▶ _READING TEXT_
— Begin —
'Book Smugglers' exhibit at Holocaust Center explores Lithuania town's quest to save its culture
Farmington Hills — A sign hangs from the ceiling at the start of a new exhibit at the Zekelman Holocaust Center, asking the ultimate question: "Would you risk your life to save a book?"
That was the choice that faced Jews in the community of Vilna, Lithunania, during World War II. Living in a ghetto under Nazi occupation with not just their lives but culture under attack, a small group of writers and activists decided to smuggle or hide as many cultural artifacts as they could to save them from being destroyed or repurposed — books, plays, journals, artwork, religious artifacts and more.
That campaign to save cultural artifacts from not just the Nazis but a subsequent Communist occupation of Vilna is part of a new exhibition, "The Book Smugglers: Partisans, Poets, and the Race to Save Jewish Treasures from the Nazis." Based on a book by David Fishman and originally curated by Holocaust Museum Houston, the exhibit runs through May 31.
"We have so many stories that we need to tell and this is a very compelling story about saving culture and the risks that people took," said Ruth Bergman, the Memorial Center's director of education.
— End —
List every kind of cultural artifact that the article about the Book Smugglers exhibit names as smuggled or hidden in the Vilna ghetto.

▶ _ITEMS_
— Begin —
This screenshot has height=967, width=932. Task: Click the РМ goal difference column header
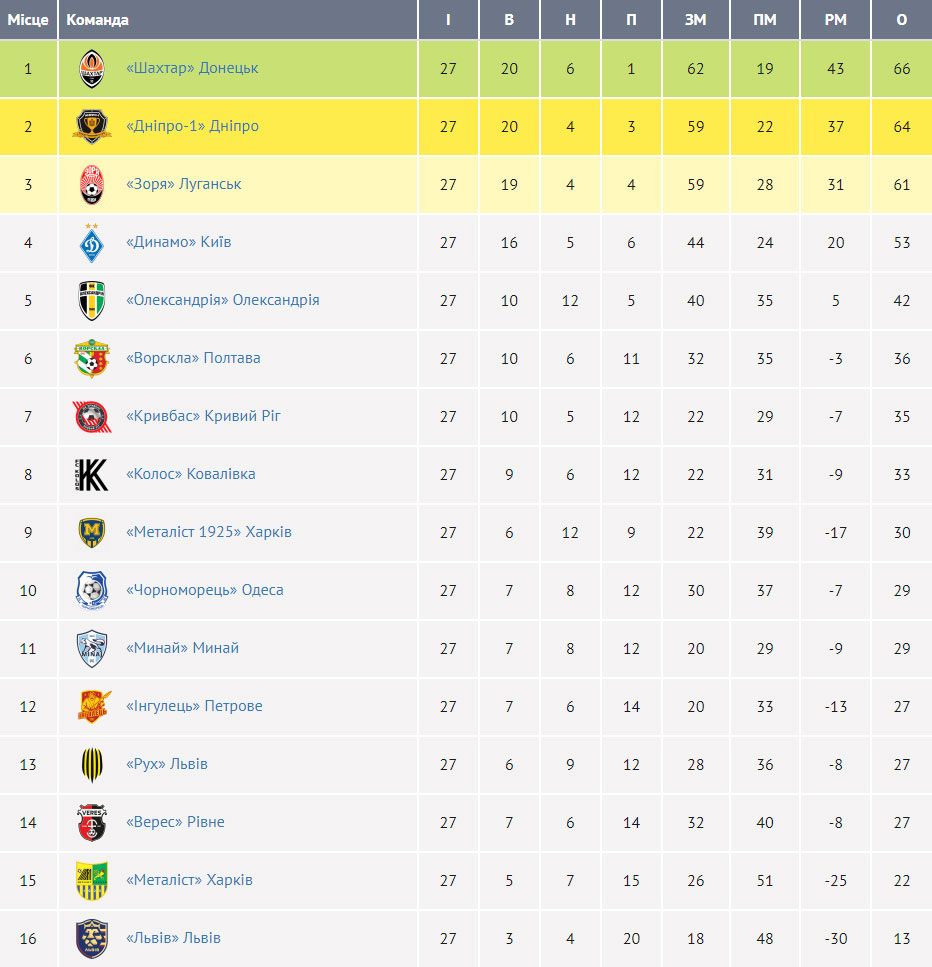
— End —
— Begin —
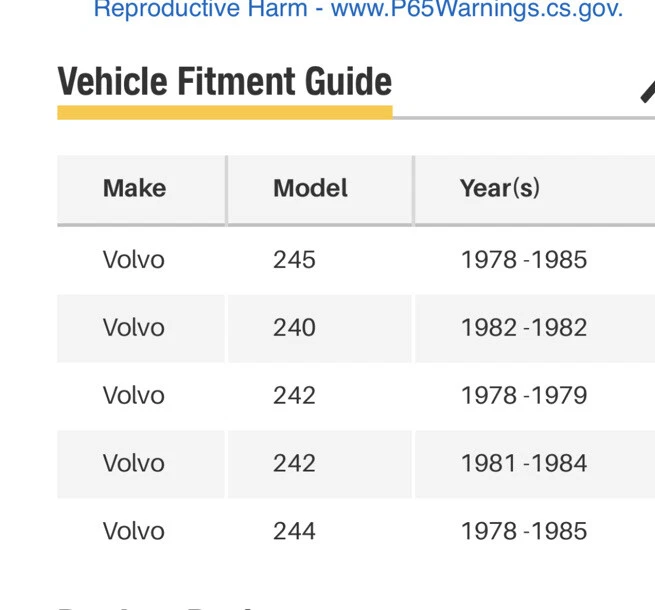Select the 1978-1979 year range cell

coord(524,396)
— End —
— Begin —
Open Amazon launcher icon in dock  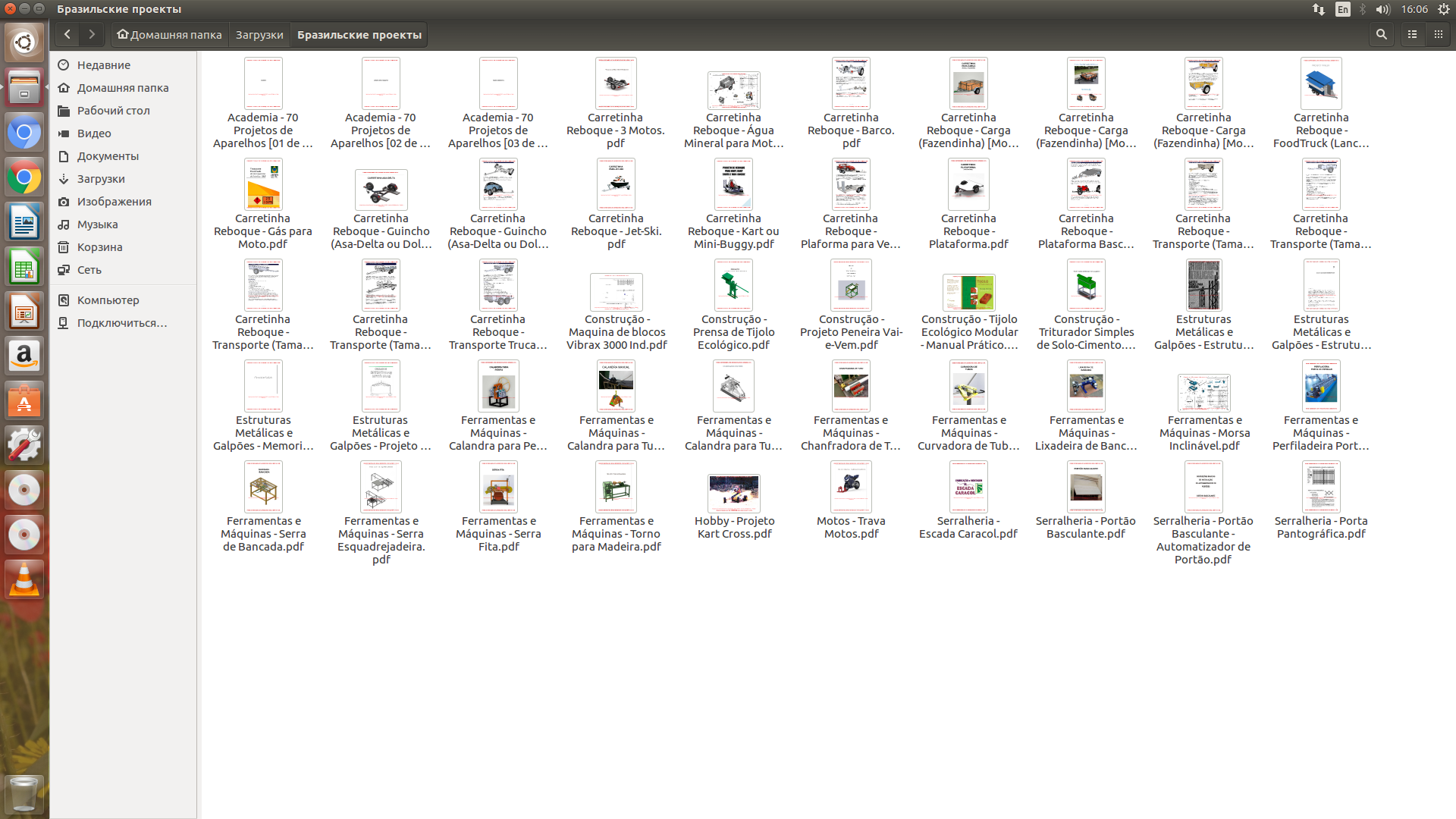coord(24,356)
— End —
▶ _TASK RESPONSE_
- Books
- Plays
- Journals
- Artwork
- Religious artifacts